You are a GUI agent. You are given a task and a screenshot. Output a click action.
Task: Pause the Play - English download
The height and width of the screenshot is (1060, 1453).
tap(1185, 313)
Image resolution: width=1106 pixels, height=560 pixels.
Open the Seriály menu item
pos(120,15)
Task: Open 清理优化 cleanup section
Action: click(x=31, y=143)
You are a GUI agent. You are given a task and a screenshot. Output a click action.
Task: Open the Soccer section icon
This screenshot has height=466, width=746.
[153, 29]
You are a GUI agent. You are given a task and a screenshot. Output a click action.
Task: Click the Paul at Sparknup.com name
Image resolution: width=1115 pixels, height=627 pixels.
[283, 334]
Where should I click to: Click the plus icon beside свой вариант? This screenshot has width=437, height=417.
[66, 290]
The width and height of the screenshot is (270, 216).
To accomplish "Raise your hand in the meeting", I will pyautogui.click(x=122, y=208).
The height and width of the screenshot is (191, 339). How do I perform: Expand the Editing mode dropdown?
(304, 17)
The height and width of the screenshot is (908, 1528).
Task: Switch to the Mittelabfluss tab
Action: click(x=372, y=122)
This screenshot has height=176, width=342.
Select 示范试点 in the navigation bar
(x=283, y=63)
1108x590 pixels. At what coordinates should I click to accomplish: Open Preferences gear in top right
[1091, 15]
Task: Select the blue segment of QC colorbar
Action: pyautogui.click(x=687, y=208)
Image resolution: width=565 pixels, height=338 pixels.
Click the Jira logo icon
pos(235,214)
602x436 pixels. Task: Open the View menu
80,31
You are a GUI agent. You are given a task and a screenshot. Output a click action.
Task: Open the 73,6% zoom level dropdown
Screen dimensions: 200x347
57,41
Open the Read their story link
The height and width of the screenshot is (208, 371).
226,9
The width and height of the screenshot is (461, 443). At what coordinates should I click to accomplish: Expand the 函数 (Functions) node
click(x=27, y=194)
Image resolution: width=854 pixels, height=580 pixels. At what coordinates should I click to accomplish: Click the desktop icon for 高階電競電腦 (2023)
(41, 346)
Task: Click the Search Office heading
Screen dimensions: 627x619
********************
Given problem: Rename "GUI agent" to "screen assistant" everywhere in the items above, and give all the items again with no other changes.

Response to the task:
You are a screen assistant. You are given a task and a screenshot. Output a click action.
Task: Pause the Play - English download
The height and width of the screenshot is (1060, 1453).
tap(1185, 313)
Image resolution: width=1106 pixels, height=560 pixels.
Open the Seriály menu item
pos(120,15)
Task: Open 清理优化 cleanup section
Action: click(x=31, y=143)
You are a screen assistant. You are given a task and a screenshot. Output a click action.
Task: Open the Soccer section icon
This screenshot has height=466, width=746.
[153, 29]
You are a screen assistant. You are given a task and a screenshot. Output a click action.
Task: Click the Paul at Sparknup.com name
Image resolution: width=1115 pixels, height=627 pixels.
[283, 334]
Where should I click to: Click the plus icon beside свой вариант? This screenshot has width=437, height=417.
[66, 290]
The width and height of the screenshot is (270, 216).
To accomplish "Raise your hand in the meeting", I will pyautogui.click(x=122, y=208).
The height and width of the screenshot is (191, 339). How do I perform: Expand the Editing mode dropdown?
(304, 17)
The height and width of the screenshot is (908, 1528).
Task: Switch to the Mittelabfluss tab
Action: click(x=372, y=122)
This screenshot has height=176, width=342.
Select 示范试点 in the navigation bar
(x=283, y=63)
1108x590 pixels. At what coordinates should I click to accomplish: Open Preferences gear in top right
[1091, 15]
Task: Select the blue segment of QC colorbar
Action: pyautogui.click(x=687, y=208)
Image resolution: width=565 pixels, height=338 pixels.
Click the Jira logo icon
pos(235,214)
602x436 pixels. Task: Open the View menu
80,31
You are a screen assistant. You are given a task and a screenshot. Output a click action.
Task: Open the 73,6% zoom level dropdown
Screen dimensions: 200x347
57,41
Open the Read their story link
The height and width of the screenshot is (208, 371).
226,9
The width and height of the screenshot is (461, 443). At what coordinates should I click to accomplish: Expand the 函数 (Functions) node
click(x=27, y=194)
Image resolution: width=854 pixels, height=580 pixels. At what coordinates should I click to accomplish: Click the desktop icon for 高階電競電腦 (2023)
(41, 346)
Task: Click the Search Office heading
Screen dimensions: 627x619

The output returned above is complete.